En sus momentos más complicados, se transformaba en un personaje inefable e intratable. Por suerte, estos episodios eran bastante infrecuentes. Y, a su vez, el tío Julio nos resultaba perspicaz y bromista en sus instantes de lucidez extrema.
En año nuevo salía, ocultando un vaso en los bolsillos, a tomar sus buenas cervezas con los vecinos de al frente de la casa, y por las mañanas encendía el televisor a todo volumen en el canal en donde transmitían un programa de ejercicios aeróbicos:
–Tío Julio, baja un poco el volumen –le reclamábamos, bostezando.
–Ellas me lo piden, las chicas lo piden –reponía él señalando a las esculturales mujeres de la pantalla chica–. Siempre me dicen: Julio, ¡te estamos siguiendo!
Cuando la abuela nos dejó yo lo vi llorar como un niño. Mas, al poco rato se repuso. Parecía otra persona, mudó su comportamiento como aquellos eximios actores de cine, y hasta encontró un buen pretexto para fumigar las penas:
–La mamá María está de viaje –nos informó a todos con aquel convencimiento con el que se deberían de decir las grandes verdades. Era (lo sigue siendo hasta el día de hoy) la mejor forma de soportar su desaparición. Y a todos nos gustó hacernos a la idea de que la abuela no estaba muerta. Después de todo, estar «enfermo de la mente» no era del todo malo, ¿verdad?
* * * *
–¿Y tú nunca piensas en irte de viaje, tío?
–Bien podría hacerlo: ya he cumplido, me he roto el lomo por la familia. Tengo millones en el banco y ustedes disponen de mi dinero como les da la gana.
–Bueno fuera, tío, bueno fuera...
–¿Sabes un gran secreto, Vicente? –me dijo una tarde en la huerta.
–Dímelo, tío.
–En esta casa, ¡nuestra casa!, he aprendido cómo es el mundo.
–¿Y cómo es el mundo? –indagué con afanoso interés.
–Es un poco más o menos así –me dijo y se agachó para arrancar una margarita–. Así empezamos: nos arrancan de buenas a primeras... y, poco a poco, nos vamos deteriorando... Al final quedamos de esta manera: una mutilación, una maldita mutilación, ¿comprendes?
Y me entregó la margarita sin pétalos.

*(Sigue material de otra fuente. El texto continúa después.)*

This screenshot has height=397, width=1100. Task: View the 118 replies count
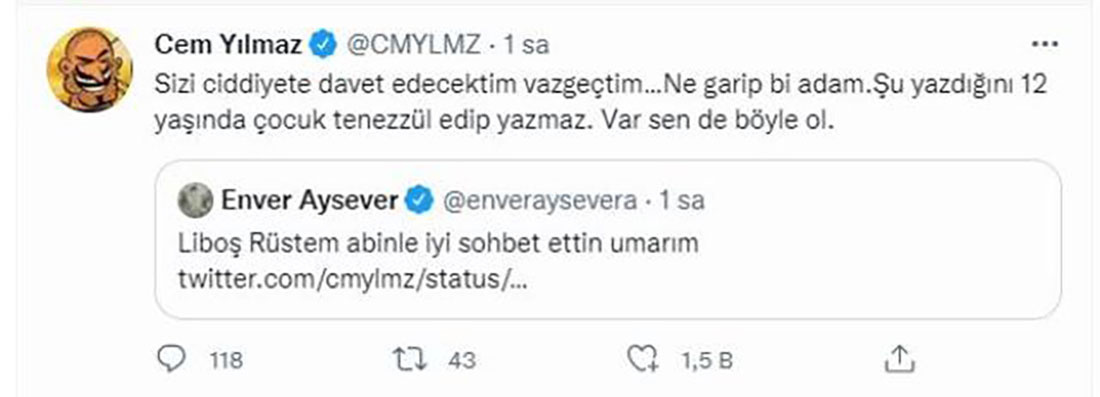[226, 361]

No sé por qué todavía la tengo guardada. La encontré reseca entre mis cosas, justo ahora que él decidió “irse de viaje”.
Dicen que salió de casa hace seis tardes, aunque podría jurar que no lo veo hace sólo cinco días. Vestía un pantalón café, sus raídos mocasines y la camisa de franela que le gustaba ponerse cuando lo llevaban al peluquero del centro de la ciudad.
Quisiera pensar que anda vagando por ahí. Que no se ha cruzado con ningún malhechor, ni mucho menos que haya retado a algún veloz microbús en las grandes avenidas.
–¿Qué será del loquito? –le escuché murmurar a mi vecina con cierta malicia cuando entraba a la bodega del barrio a comprar pan.
–¡A usted que mierda le importa! –le dije furioso y me quedé sin panes para el desayuno.
Yo sé que está loco, o «enfermo de la mente», como dice mi papá con cierto decoro. Pero cómo odio que los chismosos se llenen la boca comentando sobre su enfermedad, o fabricando motivos que supuestamente lo llevaron al desvarío: el sexo, las drogas, la brujería...
Ahora que camino por las calles de la ciudad pegando su foto en las esquinas concurridas y en los paraderos de autobuses, me doy cuenta de que, gracias a él y a su mutilada margarita, aprendí en casa cómo es el mundo.
Aguardo por las noches, mirando de reojo por la ventana que da a la avenida y sueño con ver asomar su silueta. Sé que se aparecerá de pronto y me dirá que el mundo no era así:
–Es peor, Vicente, es peor –concluirá con sabiduría.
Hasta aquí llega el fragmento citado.